Des plâtras, des cailloux, des huées ripostèrent :

— Mort au préfet ! À bas les assassins ! Cuirassiers, nous sommes vos frères… Dragons, f… vos officiers sous les chevaux. Crosse en l’air ! Vive le 17e !

Le préfet, essuyant tranquillement son épaule enfarinée de plâtre, reprit :

— Que les bons citoyens se retirent… On va tirer.

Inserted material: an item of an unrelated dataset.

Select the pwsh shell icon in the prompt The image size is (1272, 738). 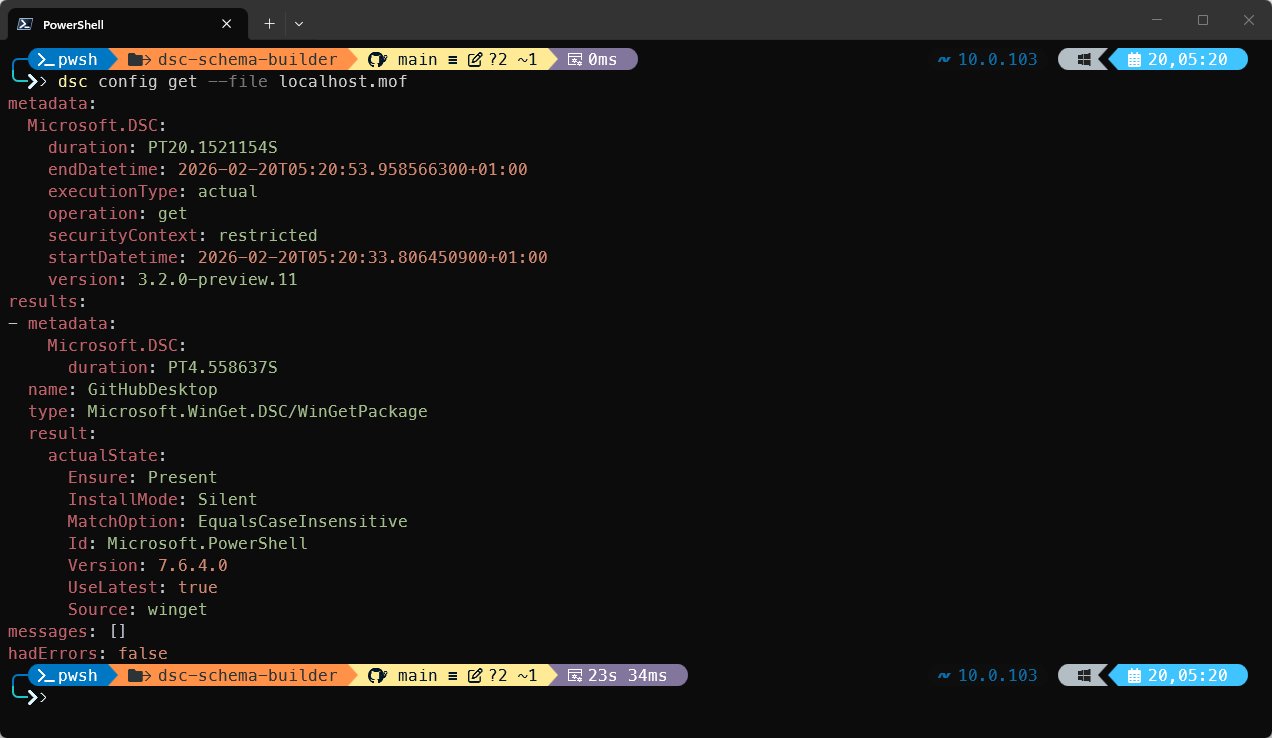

Pierres, coke et ferraille pleuvaient sans intervalle ; huit fois, le préfet renouvela les sommations. Deux escadrons mirent pied à terre. Alors des revolvers fumèrent derrière la barricade, un cavalier dégringola :

— Armez ! cria un capitaine.

Les dragons épaulaient ; d’un geste et d’un ordre, le préfet les contenait encore, mais de nouveaux coups de revolver ayant retenti, la troupe tira à son tour. Avec des cris d’horreur, une flaque d’hommes détalait vers l’occident. D’autres, acceptant la lutte, répondaient aux salves par les crépitements de leurs revolvers. On les voyait debout, accroupis ou couchés, plâtrés et charbonnés, avec les courges étranges des crânes, les visages blêmes ou violâtres, glabres ou couverts d’une barbe salie, les petits brasiers des yeux brûlant le feu d’âme, les trous noirs des bouches exhalant l’injure, le refrain ou le rauquement de bête. Aucun n’était blessé, les dragons ayant tiré haut : les balles filaient en longues trajectoires, à peine dangereuses pour des inconnus qui passaient là-bas, sur les sentes désertes. Trois, quatre salves bruirent, inoffensives.